[Exercise requirements]: Give again only what runs from the line with "Task: Click the yellow" to the final line of the entries below, exactly as written and without pictures.

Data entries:
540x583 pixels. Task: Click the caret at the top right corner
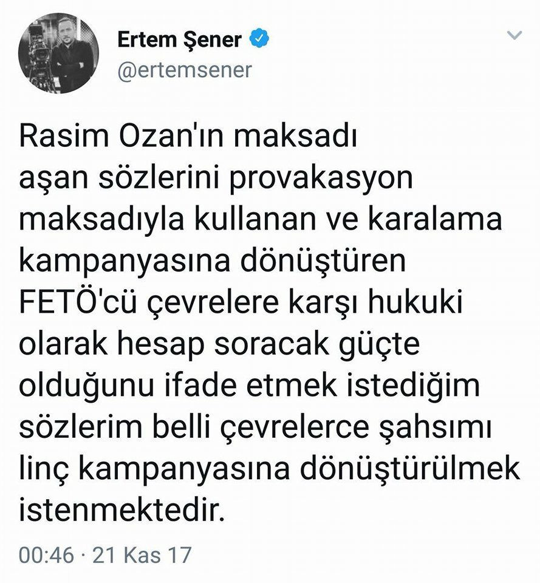(x=515, y=35)
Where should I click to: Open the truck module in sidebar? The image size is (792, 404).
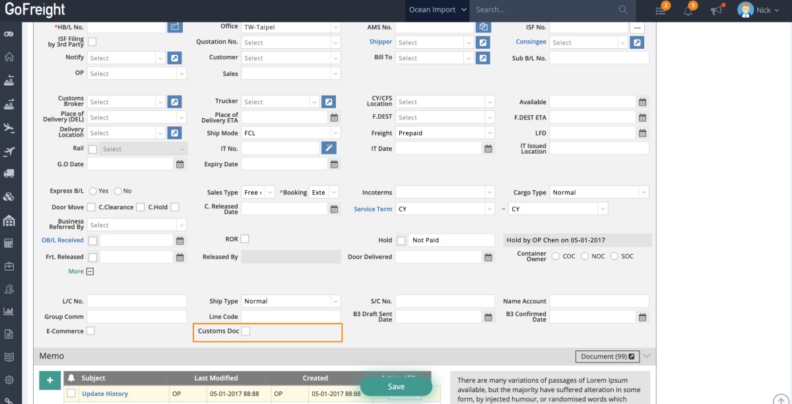pos(9,174)
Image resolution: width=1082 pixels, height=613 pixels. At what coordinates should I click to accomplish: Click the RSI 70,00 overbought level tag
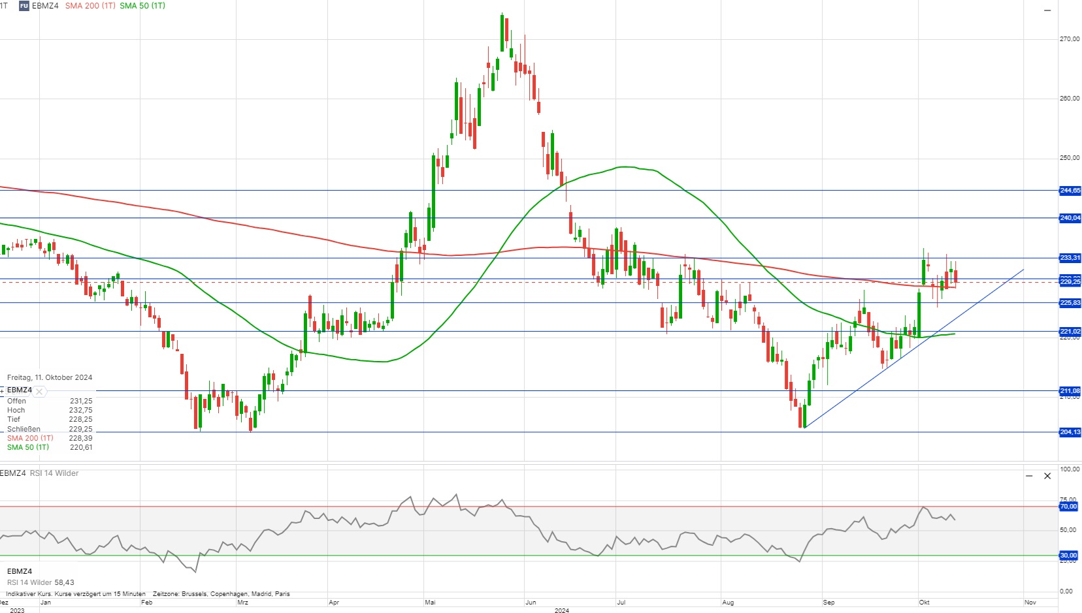pyautogui.click(x=1068, y=507)
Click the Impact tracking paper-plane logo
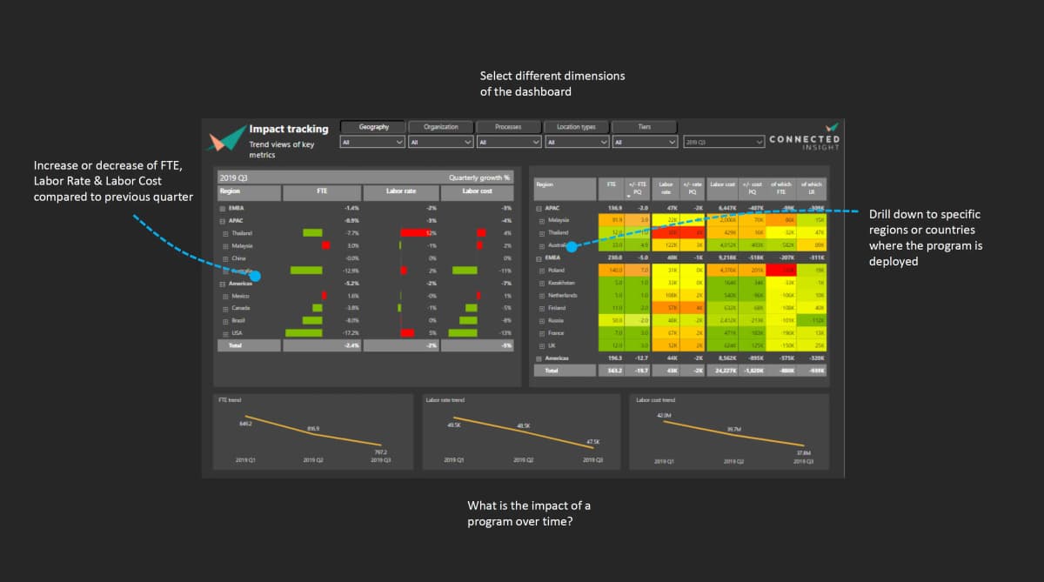1044x582 pixels. pyautogui.click(x=226, y=138)
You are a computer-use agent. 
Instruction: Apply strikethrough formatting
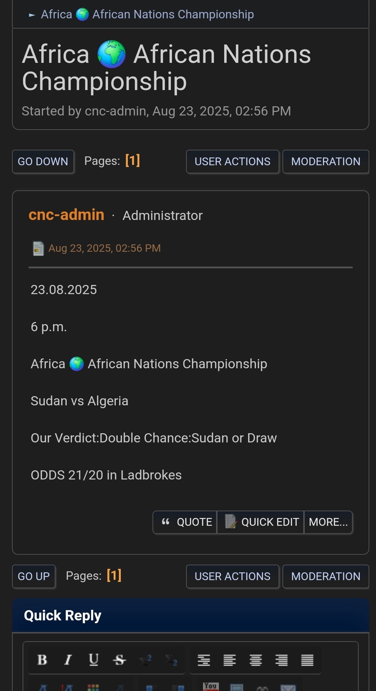tap(119, 660)
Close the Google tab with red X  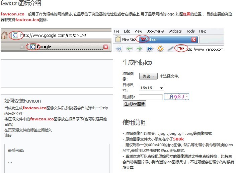(106, 47)
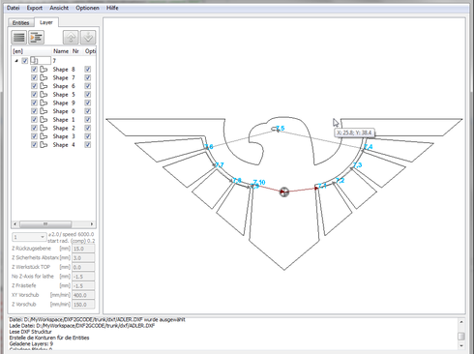Screen dimensions: 474x354
Task: Toggle the layer 7 enable checkbox
Action: [25, 61]
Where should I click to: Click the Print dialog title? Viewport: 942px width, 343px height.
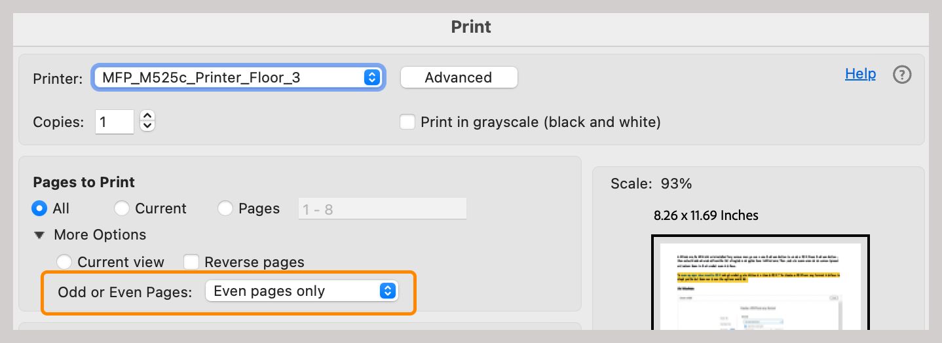[x=471, y=27]
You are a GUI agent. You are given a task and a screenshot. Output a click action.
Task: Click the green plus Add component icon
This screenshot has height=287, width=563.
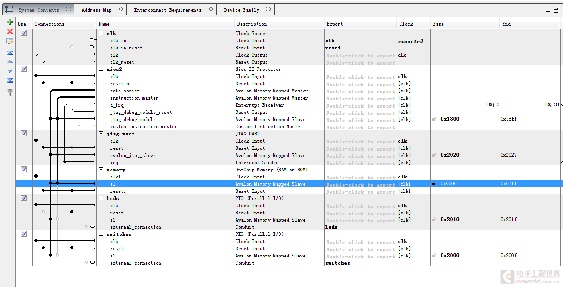click(x=9, y=22)
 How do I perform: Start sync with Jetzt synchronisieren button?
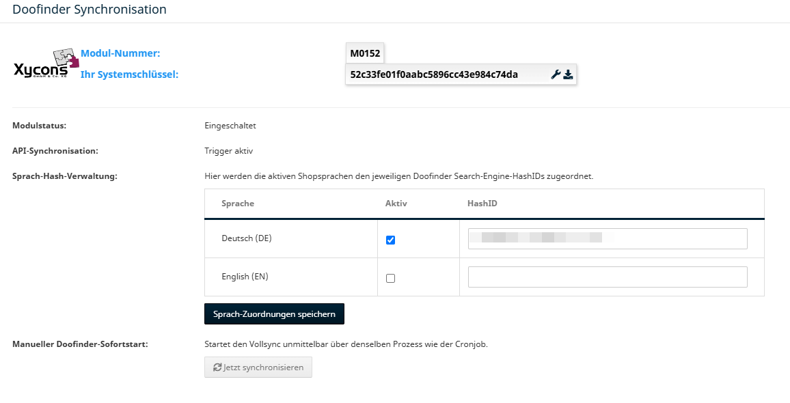258,367
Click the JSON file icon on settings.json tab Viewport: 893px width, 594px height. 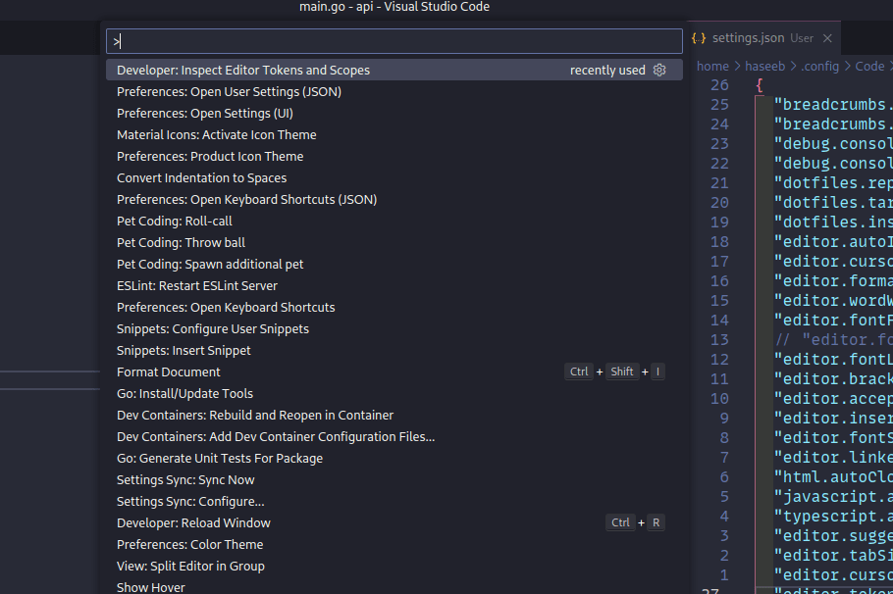click(x=699, y=38)
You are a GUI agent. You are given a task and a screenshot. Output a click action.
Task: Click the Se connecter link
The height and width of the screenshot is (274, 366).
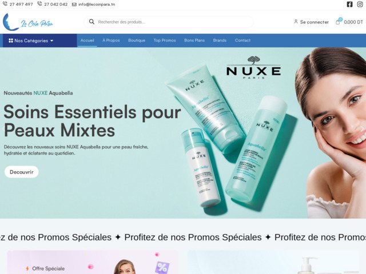tap(314, 22)
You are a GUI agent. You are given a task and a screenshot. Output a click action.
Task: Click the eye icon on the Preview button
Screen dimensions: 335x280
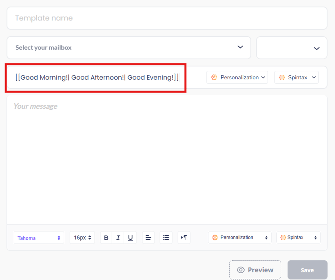point(241,270)
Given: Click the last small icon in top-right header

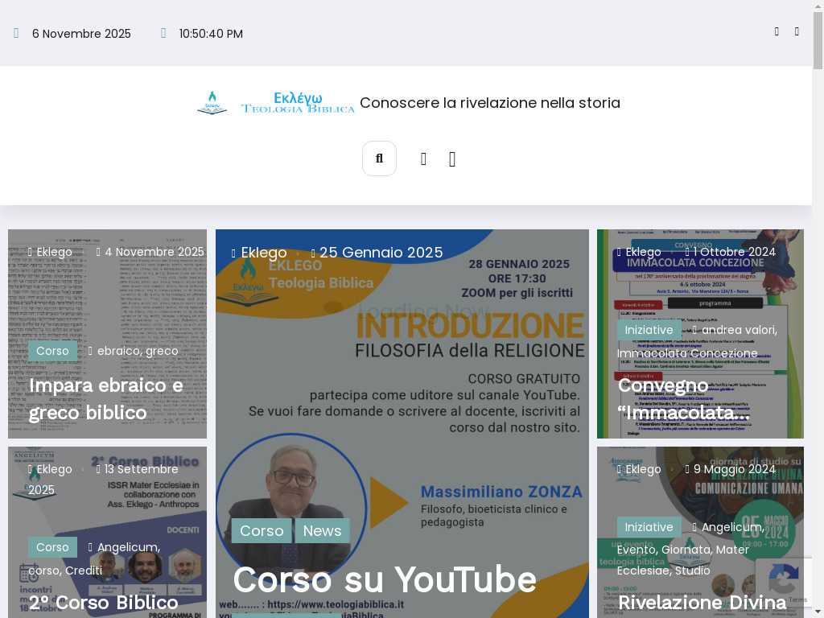Looking at the screenshot, I should pos(797,32).
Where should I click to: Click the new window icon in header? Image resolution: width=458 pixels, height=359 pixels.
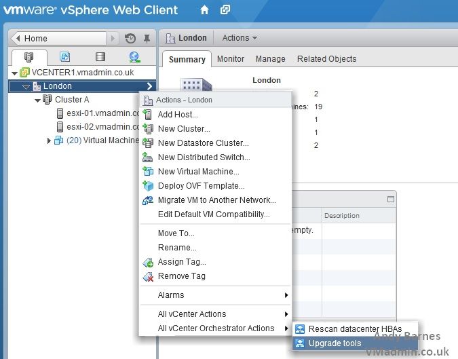pos(225,10)
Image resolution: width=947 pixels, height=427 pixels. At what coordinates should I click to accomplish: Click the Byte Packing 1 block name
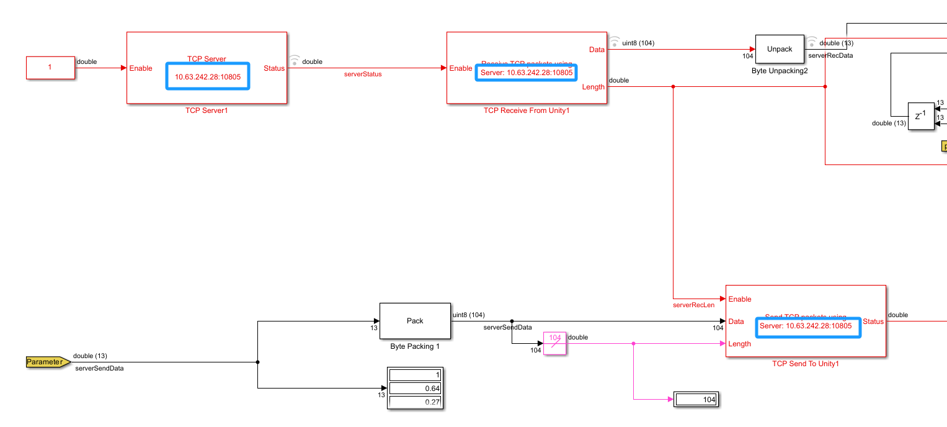click(x=415, y=346)
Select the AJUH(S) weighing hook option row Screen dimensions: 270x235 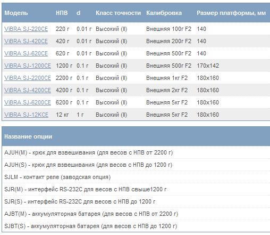[136, 165]
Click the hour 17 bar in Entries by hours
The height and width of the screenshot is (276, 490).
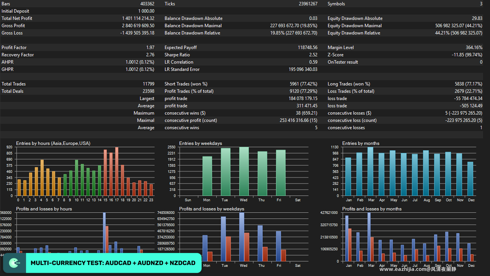point(117,171)
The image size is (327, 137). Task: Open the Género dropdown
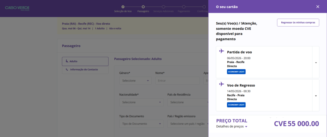135,80
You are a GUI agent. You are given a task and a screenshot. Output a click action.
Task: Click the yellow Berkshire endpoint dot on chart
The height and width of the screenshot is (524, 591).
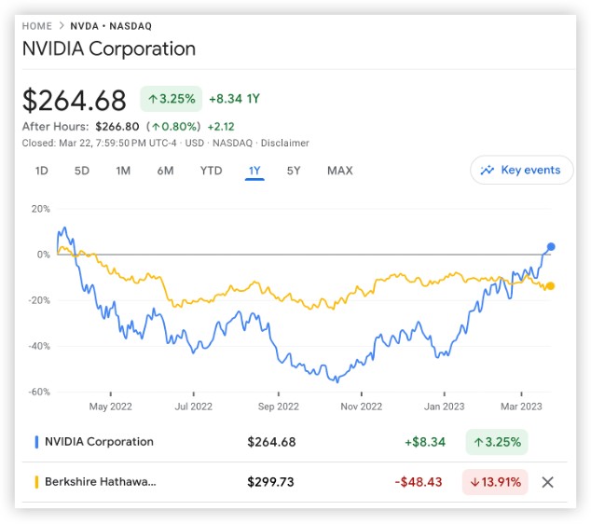[x=551, y=285]
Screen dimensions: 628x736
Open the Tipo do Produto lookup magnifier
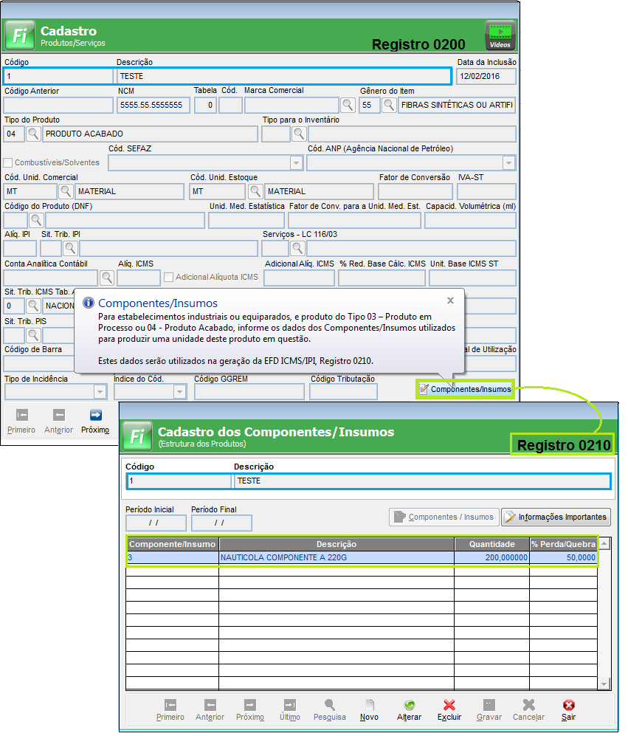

[Reply]:
Task: Click the yellow Berkshire endpoint dot on chart
The height and width of the screenshot is (524, 591).
[x=551, y=285]
Screen dimensions: 628x736
Open the Tipo do Produto lookup magnifier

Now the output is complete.